Data excerpts:
____________________

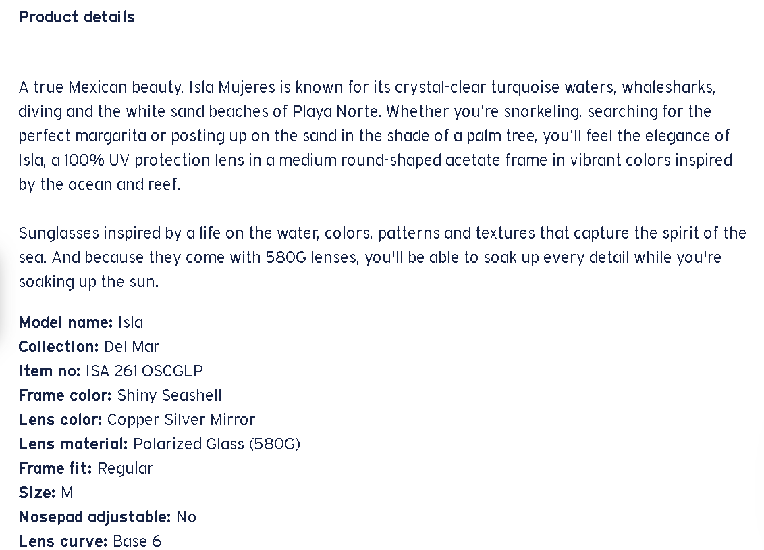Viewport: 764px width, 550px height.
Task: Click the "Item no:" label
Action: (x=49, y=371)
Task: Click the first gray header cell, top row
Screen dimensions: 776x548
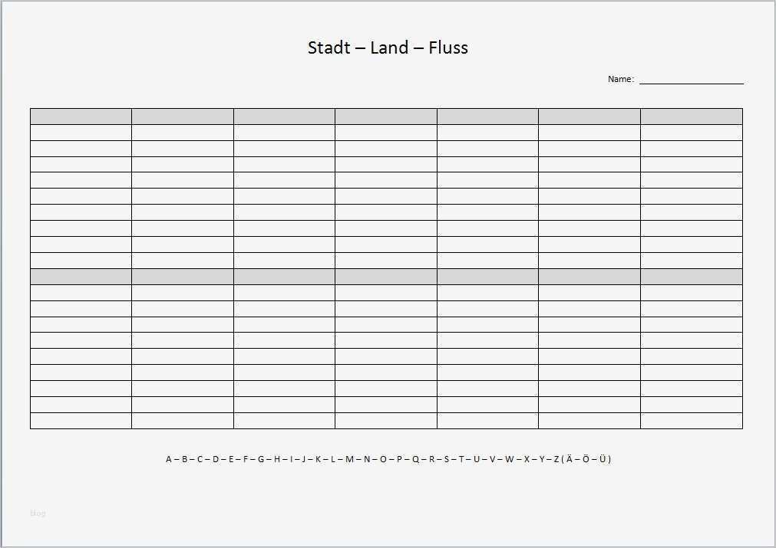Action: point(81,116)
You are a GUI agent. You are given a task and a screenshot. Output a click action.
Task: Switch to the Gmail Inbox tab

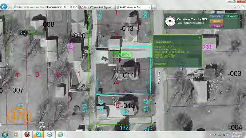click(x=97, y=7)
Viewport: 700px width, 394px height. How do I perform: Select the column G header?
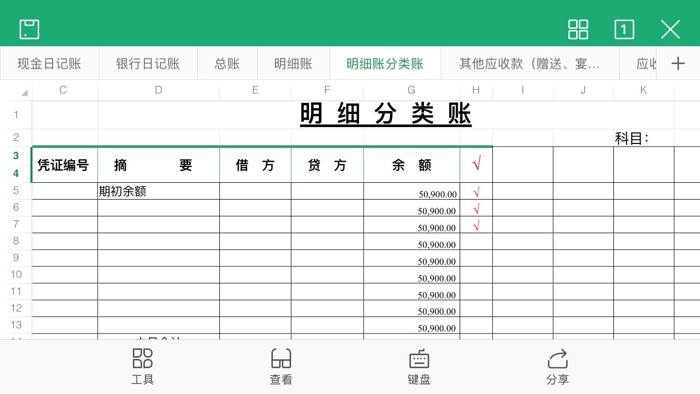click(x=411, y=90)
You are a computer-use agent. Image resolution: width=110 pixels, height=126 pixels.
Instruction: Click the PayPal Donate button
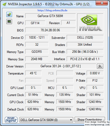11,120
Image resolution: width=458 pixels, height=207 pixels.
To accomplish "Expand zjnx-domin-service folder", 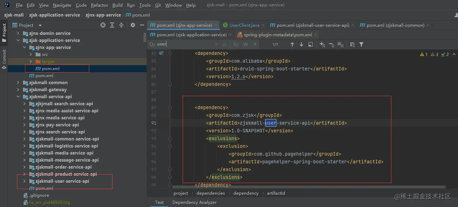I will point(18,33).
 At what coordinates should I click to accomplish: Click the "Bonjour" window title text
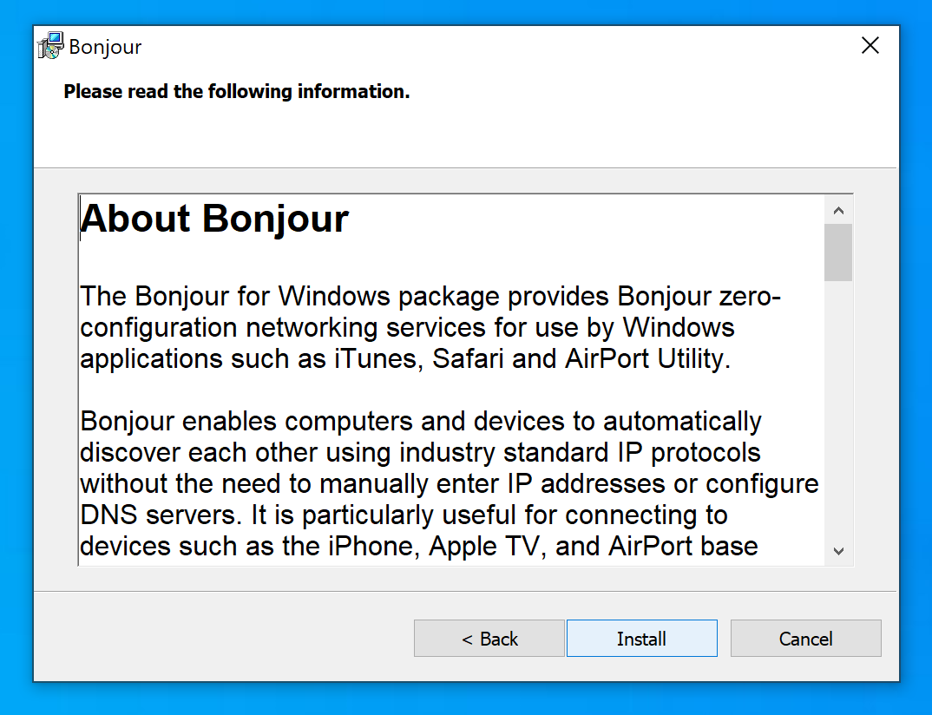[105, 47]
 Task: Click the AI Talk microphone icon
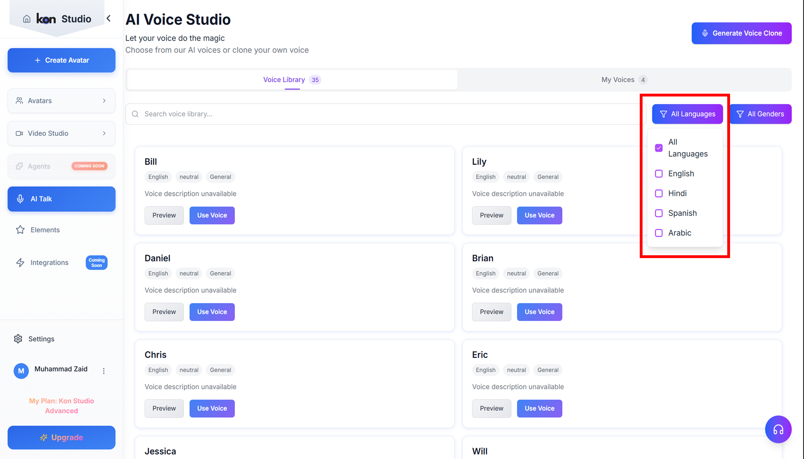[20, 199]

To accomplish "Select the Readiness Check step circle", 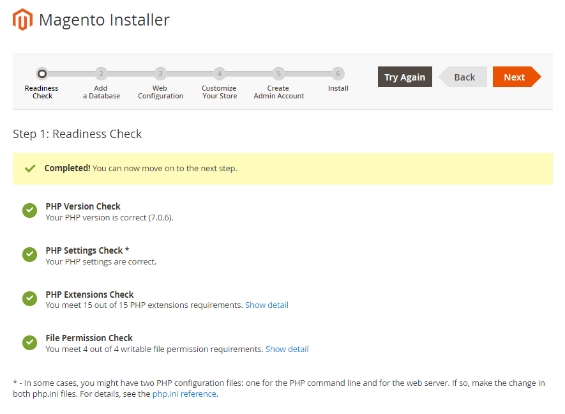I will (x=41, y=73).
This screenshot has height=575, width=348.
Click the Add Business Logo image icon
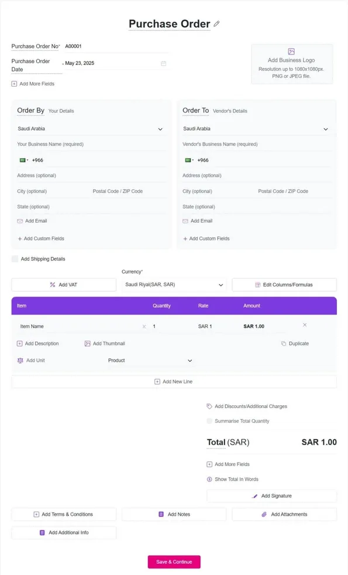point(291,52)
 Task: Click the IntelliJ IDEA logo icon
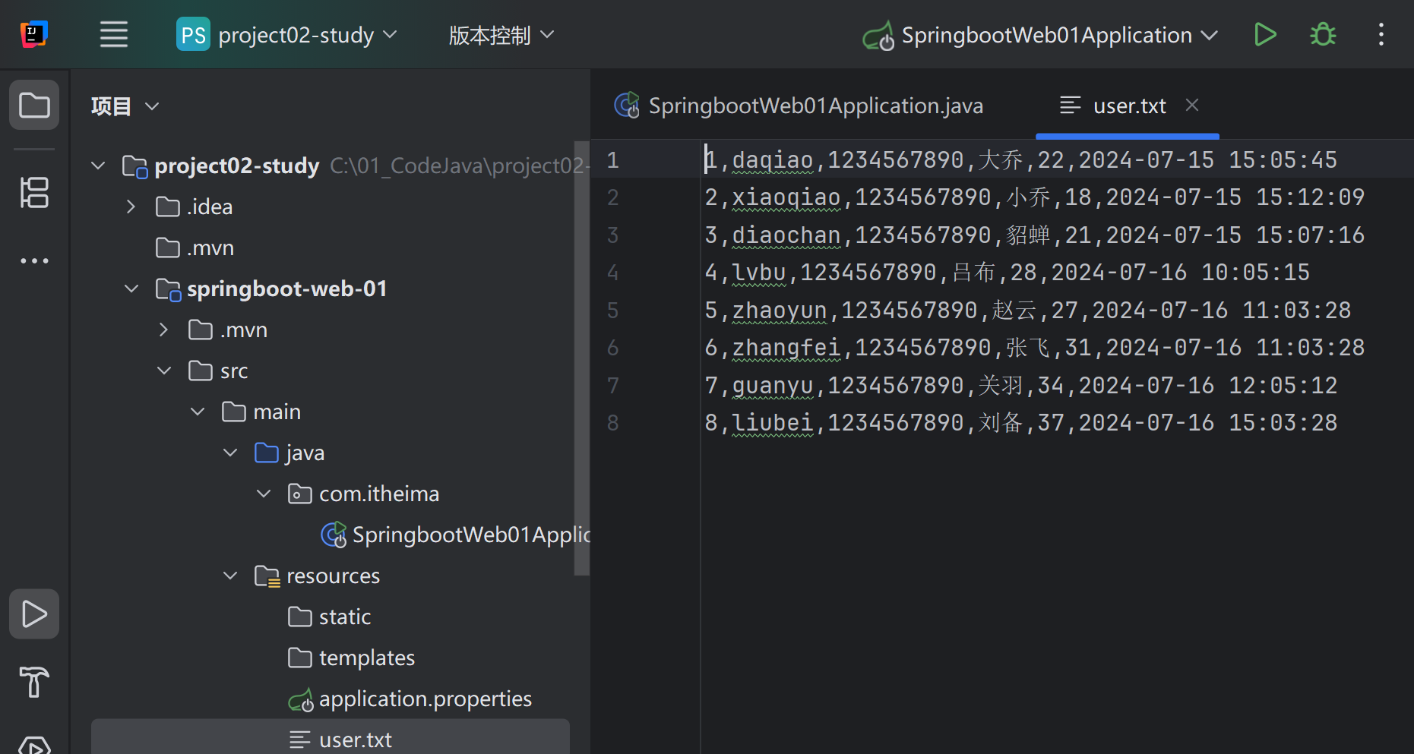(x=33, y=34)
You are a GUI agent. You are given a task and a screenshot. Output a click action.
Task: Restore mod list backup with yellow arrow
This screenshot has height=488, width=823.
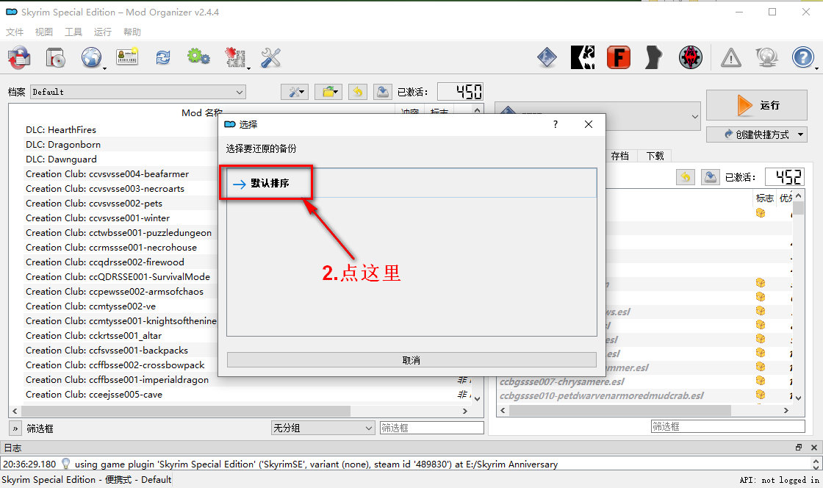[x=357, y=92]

____________________

Recast the lines from the one with "Task: Click the IntelliJ IDEA logo icon" through the end of the rows as a numbered list, skipping blank lines. Leave the pictures out.

Solved problem:
1.  Task: Click the IntelliJ IDEA logo icon
2. (x=33, y=34)
3. You are a GUI agent. You are given a task and a screenshot. Output a click action.
4. Task: Restore mod list backup with yellow arrow
5. This screenshot has height=488, width=823.
6. [x=357, y=92]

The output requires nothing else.